**READING PASSAGE**

---------------

FIGS. 4 and 5 illustrate an emergency lubrication system 530 for use with a lubrication arrangement 500a. FIG. 4 is a schematic view of lubrication arrangement 500a, according to aspects of the disclosure. FIG. 5 is sectioned view of second gearbox assembly 420 of FIG. 4. Lubrication arrangement 500a includes a primary lubrication system 510 and an emergency lubrication system 530. Primary lubrication system 510 provides lubricant to components of second gearbox assembly 420. Primary lubrication system 510 includes a lubricant tank 521, a pump 522, a heat exchanger 523, a filter 524, and lubrication lines 20 through 25. Primary lubrication system 510 may also include other components such as one or more sensors 610 (FIG. 5), pressure regulators, flowmeters, check valves, and jets.

Lubricant tank 521 represents reservoirs that store lubricant within primary lubrication system 510. Lubricant tank 521 may be integral with the housing of one of the gearboxes, such as proprotor gearbox 421, or separate from the housing of proprotor gearbox 421. Pump 522 represents devices that can be configured to circulate pressurized lubricant throughout primary lubrication system 510. Heat exchanger 523 represents devices configured to lower a temperature of the lubricant before the lubricant is applied to the various components that generate heat. Filter 524 represents devices configured to remove contaminants from the lubricant. Jets are configured to dispense lubricant on components of drive system 111 that are subject to friction and/or generate heat, such as gears and bearing.

---------------

**DATA SECTION**

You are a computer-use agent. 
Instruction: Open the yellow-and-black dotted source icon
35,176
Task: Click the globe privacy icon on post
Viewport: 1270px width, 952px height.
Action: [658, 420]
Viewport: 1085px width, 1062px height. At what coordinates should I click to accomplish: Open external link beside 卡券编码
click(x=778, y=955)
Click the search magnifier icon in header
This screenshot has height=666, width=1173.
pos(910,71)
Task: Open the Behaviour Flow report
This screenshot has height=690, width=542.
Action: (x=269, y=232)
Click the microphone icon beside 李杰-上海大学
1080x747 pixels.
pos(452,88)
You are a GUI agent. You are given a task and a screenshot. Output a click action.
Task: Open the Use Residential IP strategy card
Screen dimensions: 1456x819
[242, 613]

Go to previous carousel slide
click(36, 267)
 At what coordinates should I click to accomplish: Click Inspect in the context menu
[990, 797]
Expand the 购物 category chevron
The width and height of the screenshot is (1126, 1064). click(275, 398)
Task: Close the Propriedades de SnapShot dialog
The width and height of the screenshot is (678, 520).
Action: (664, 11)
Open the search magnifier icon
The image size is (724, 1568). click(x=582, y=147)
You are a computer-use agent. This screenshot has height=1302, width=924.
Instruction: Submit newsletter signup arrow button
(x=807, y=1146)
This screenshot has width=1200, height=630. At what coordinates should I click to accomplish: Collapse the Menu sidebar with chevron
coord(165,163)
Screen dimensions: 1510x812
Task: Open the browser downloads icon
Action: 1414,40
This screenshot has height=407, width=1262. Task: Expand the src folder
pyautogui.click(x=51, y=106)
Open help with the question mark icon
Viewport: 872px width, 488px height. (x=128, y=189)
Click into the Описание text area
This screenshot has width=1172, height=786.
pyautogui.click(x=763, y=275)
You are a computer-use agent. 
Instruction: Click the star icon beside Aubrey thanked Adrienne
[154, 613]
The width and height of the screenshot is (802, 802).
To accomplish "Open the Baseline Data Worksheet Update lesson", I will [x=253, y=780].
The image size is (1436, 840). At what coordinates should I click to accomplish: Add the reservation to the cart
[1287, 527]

---------------

**AIM 1**
According to the passage on the gearbox lubrication arrangement, which other components may primary lubrication system 510 also include?
**AIM 2**
Extend the passage on the gearbox lubrication arrangement, beginning after its final sentence.
The material is unrelated to the passage on the gearbox lubrication arrangement.

**FINAL ANSWER 1**
One or more sensors 610, pressure regulators, flowmeters, check valves, and jets.

**FINAL ANSWER 2**
In some aspects, lubricant arrangement 500a includes one or more sensors 610 (see FIG. 5) that are configured to detect one or more rotorcraft parameters output by tiltrotor aircraft 101. For example, the one or more sensors 610 can include temperature sensors that monitor a temperature of the lubricant, gears, or other components of lubricant arrangement 500a and/or pressure sensors that detect the pressure of the lubricant within primary lubrication system 510. Examples of temperature sensors include thermocouples, resistance-based sensors, and the like. Examples of pressure sensors may include strain-gauge sensors, capacitive sensors, electromagnetic sensors, piezoelectric sensors, optical sensors, potentiometric sensors, resonant sensors, and thermal sensors, and the like.

Lubrication lines 20 through 25 represent fluid lines that connect various components of primary lubrication system 510. Lubrication lines 20 through 25 may comprise rigid pipelines, such as core passages in the housing of a gearbox, or flexible hoses, such as fluoropolymer tubing. The type of lubrication lines used may depend on the location of the line or expected fluid pressure within the line. Lubrication lines 20 through 25 may include other components such as swivels and quick disconnect couplings. In some examples, lubrication lines 20 through 25 may be collapsible in order to reduce residual lubricant during storage and when lubricant is not being flowed through the line.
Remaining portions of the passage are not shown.